**Models and materials from "*Structural dynamics of isolated myosin motor domains encode differences in their mechanochemical cycles*"**
In this OSF repository, we have uploaded large files that were used in our paper, "Structural dynamics of isolated myosin motor domains encode differences in their mechanochemical cycles." This includes:
1. The starting structures for each myosin isoform examined.

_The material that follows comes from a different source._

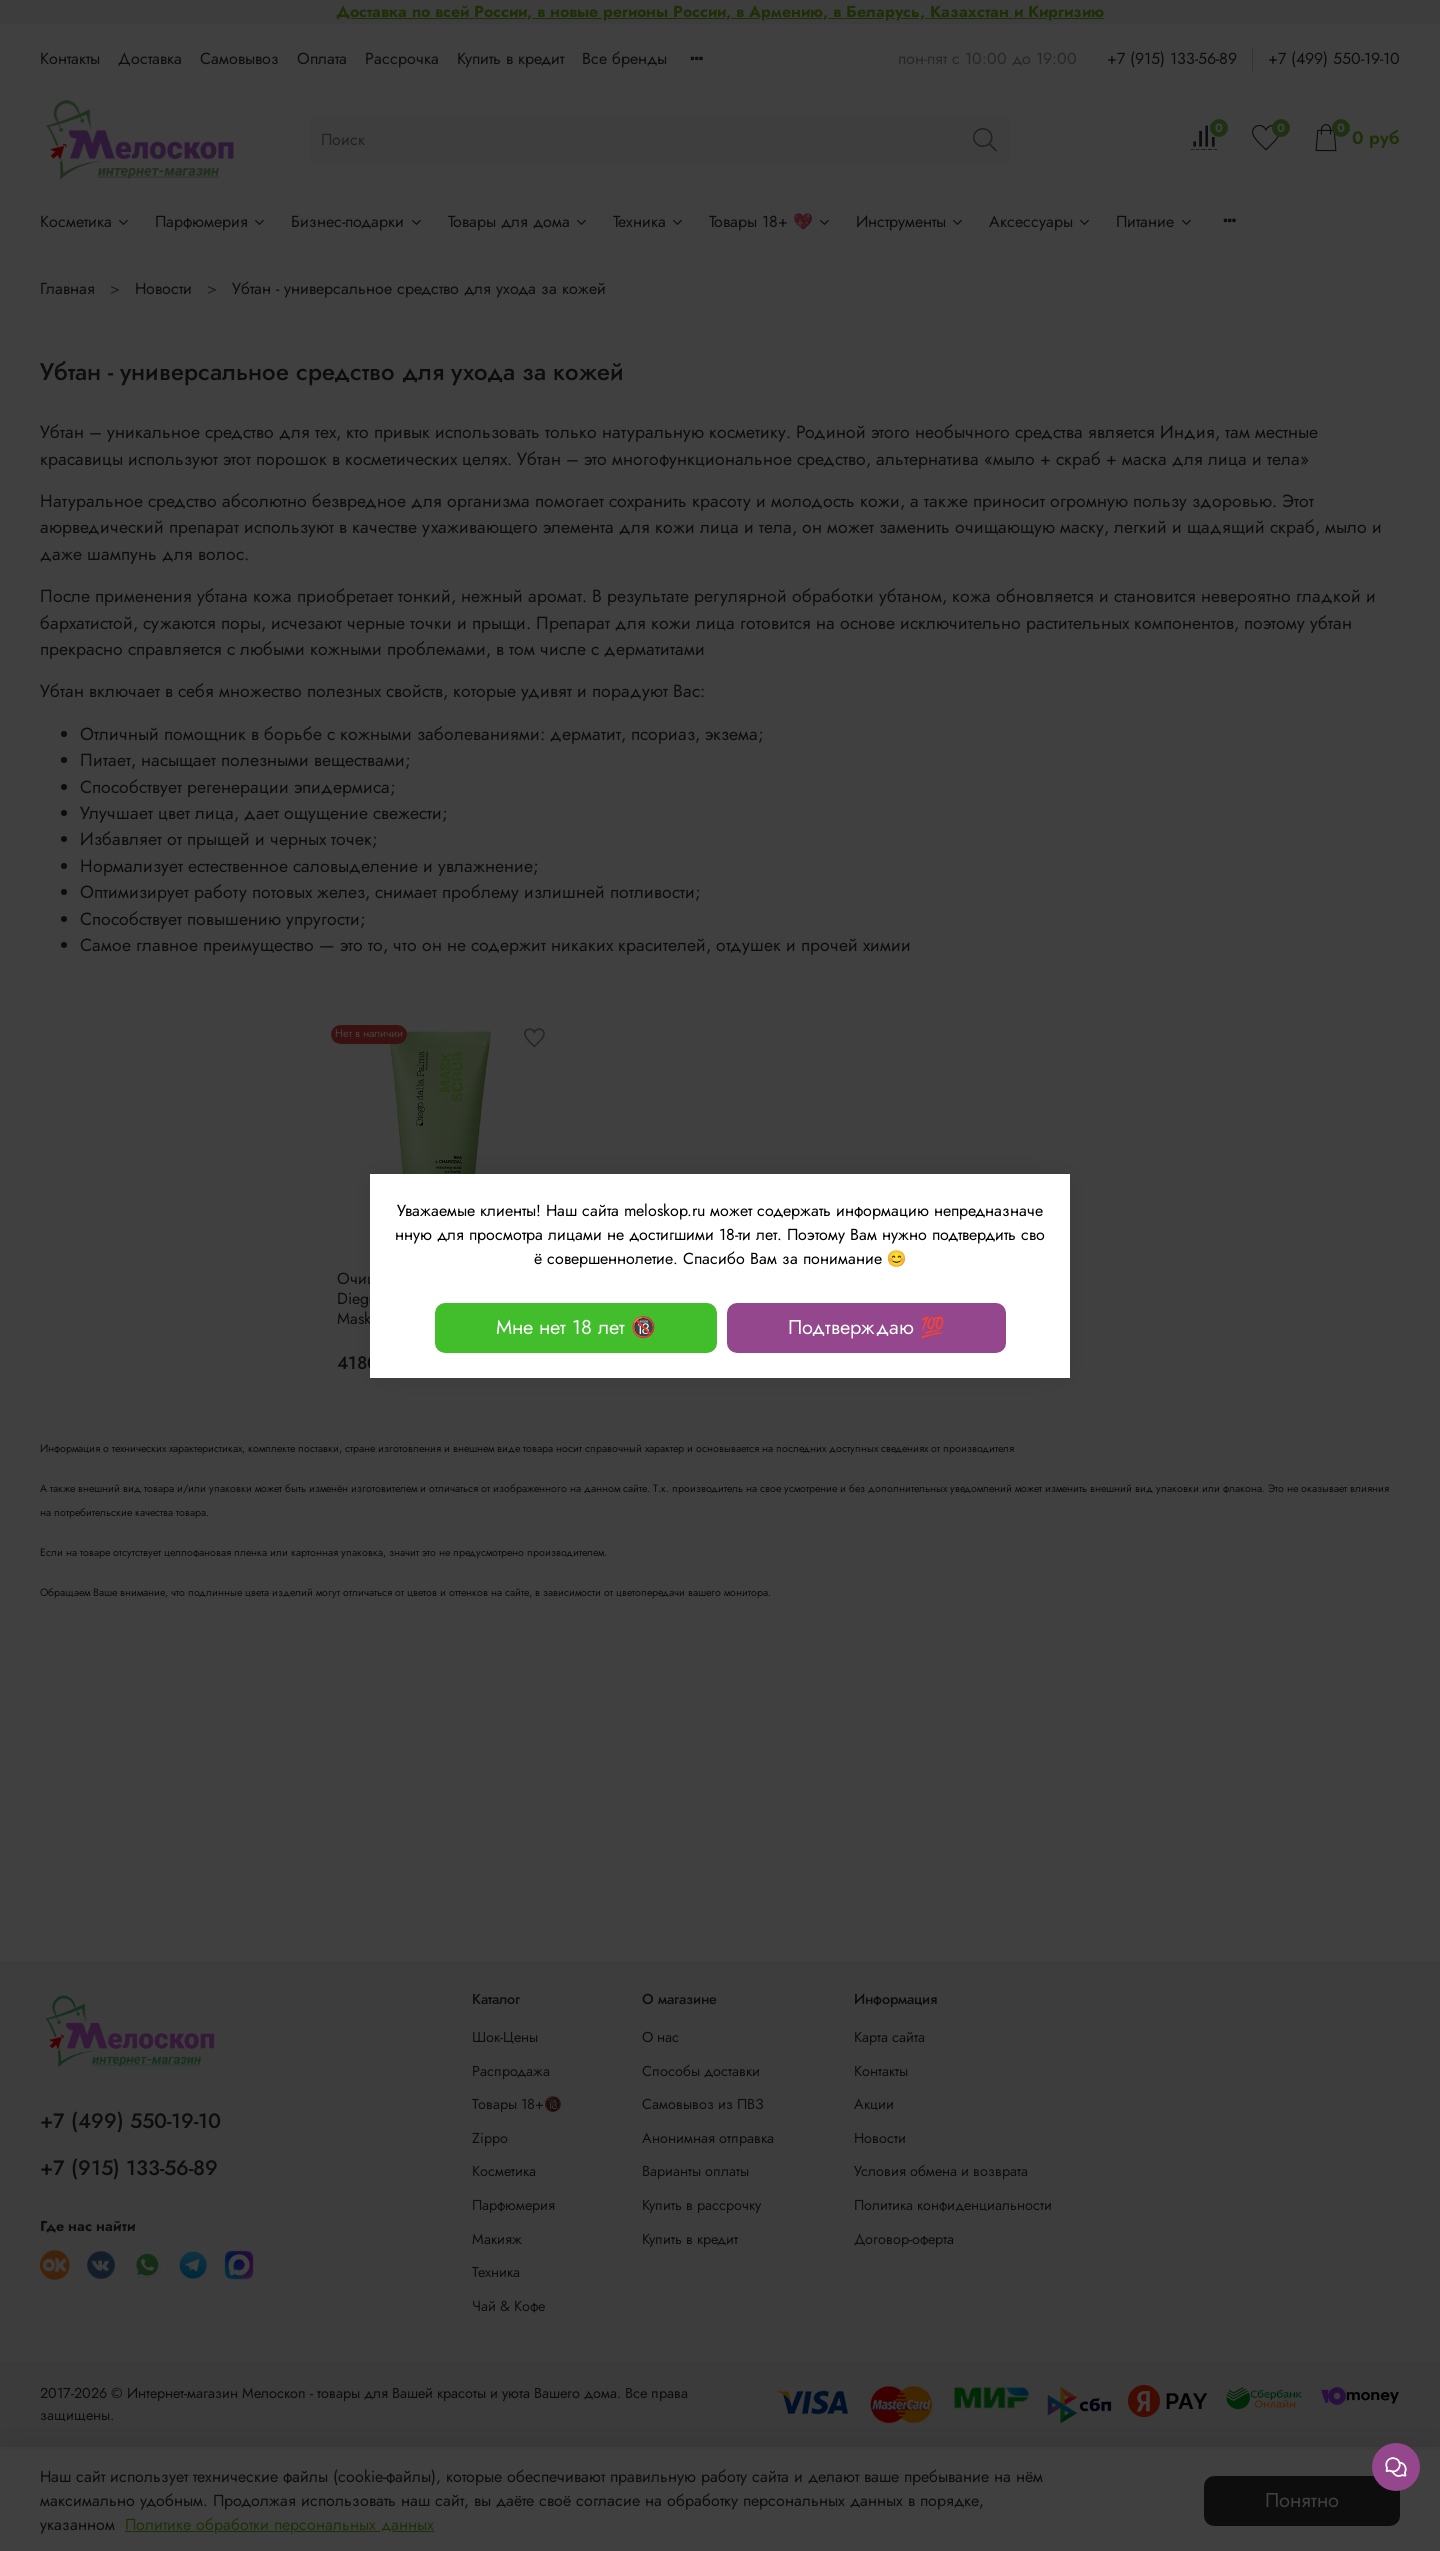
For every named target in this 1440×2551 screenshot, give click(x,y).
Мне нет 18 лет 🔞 (576, 1327)
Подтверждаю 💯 (866, 1327)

2. The data to fit Markov state models for each of the myosin motors examined in this work.
2. The PCA and *k*-NN models used to classify P-loop conformations.
3. The annotations of 114 myosin crystal structures that existed at time of writing.
## Data in this Repository
This repository is organized into folders, each containing a different type of data.
#### P-loop PCA
This folder contains the PCA model fit on the *MYH7* P-loop conformational ensemble, the hierarchical clustering of those P-loop conformations, and the *k*-NN model used to assign other P-loops to the states.
1. `myh7-pca-4dim-bb-only-full-pline.joblib` contains a fit instance of sklearn (version 0.21.2) Pipeline of a `PCA` object and an `InductiveClusterer` object, serialized with `joblib`'s `dump` method. Load it with `joblib.load('myh7-pca-4dim-bb-only-full-pline.joblib')`
2. `inductive_clusterer.py` contains code that glues a hierarchical clustering object together with a *k*-NN classifier. It based on this code from [sklearn]. You will need it to deserialize the model (since `InductiveClusterer` is not built in to sklearn).
#### PDB Annotations
In the paper, we analyze the statistical properties of the distribution of all solved crystal structures. The csv `pdb_annotations.csv` contains the munged data for this analysis. Its columns include information about the residue numbers each P-loop starts and stops at, the RMSD to the reference structure 4PA0, etc.
#### Whole Motor Models
For each myosin motor, we built an MSM with many thousands of states to represent its conformational landscape. To do this, we clustered the trajectories into microstates. The results of this clustering is posted here. Each subdirectory (named by myosin gene name, following the main text) contains the following:
1. Assignments file, ending with `-assignments.h5`. This file is an [enspara ragged array] assigning each frame of each trajectory in the dataset to a cluster center.
2. A center indices file, ending with `center-inds.npy`. This file is a numpy file that contains the trajectory number and frame number of the center conformation in a cluster.
3. A distances file, ending with `distances.h5`. his file is an [enspara ragged array] giving the distance between each frame and the nearest cluster center.
4. A feature centers file, ending with `feature-centers.npy`. This file is a numpy file and it contains the sidechain solvent accessible surface area for each residue in the conformation that is at the center of each cluster center. The first dimension of this array is the cluster id (matching assignments, center indices, and center structures files), and the second dimension is residue index.
5. A structure centers file, ending with `structure-centers.h5`. This file is an MDTraj HDF5 file containing the conformation of the conformation at the center of each conformation. The `i`th "frame" of the trajectory is the conformation at the center of the `i`th cluster center (to match the other files in the directory).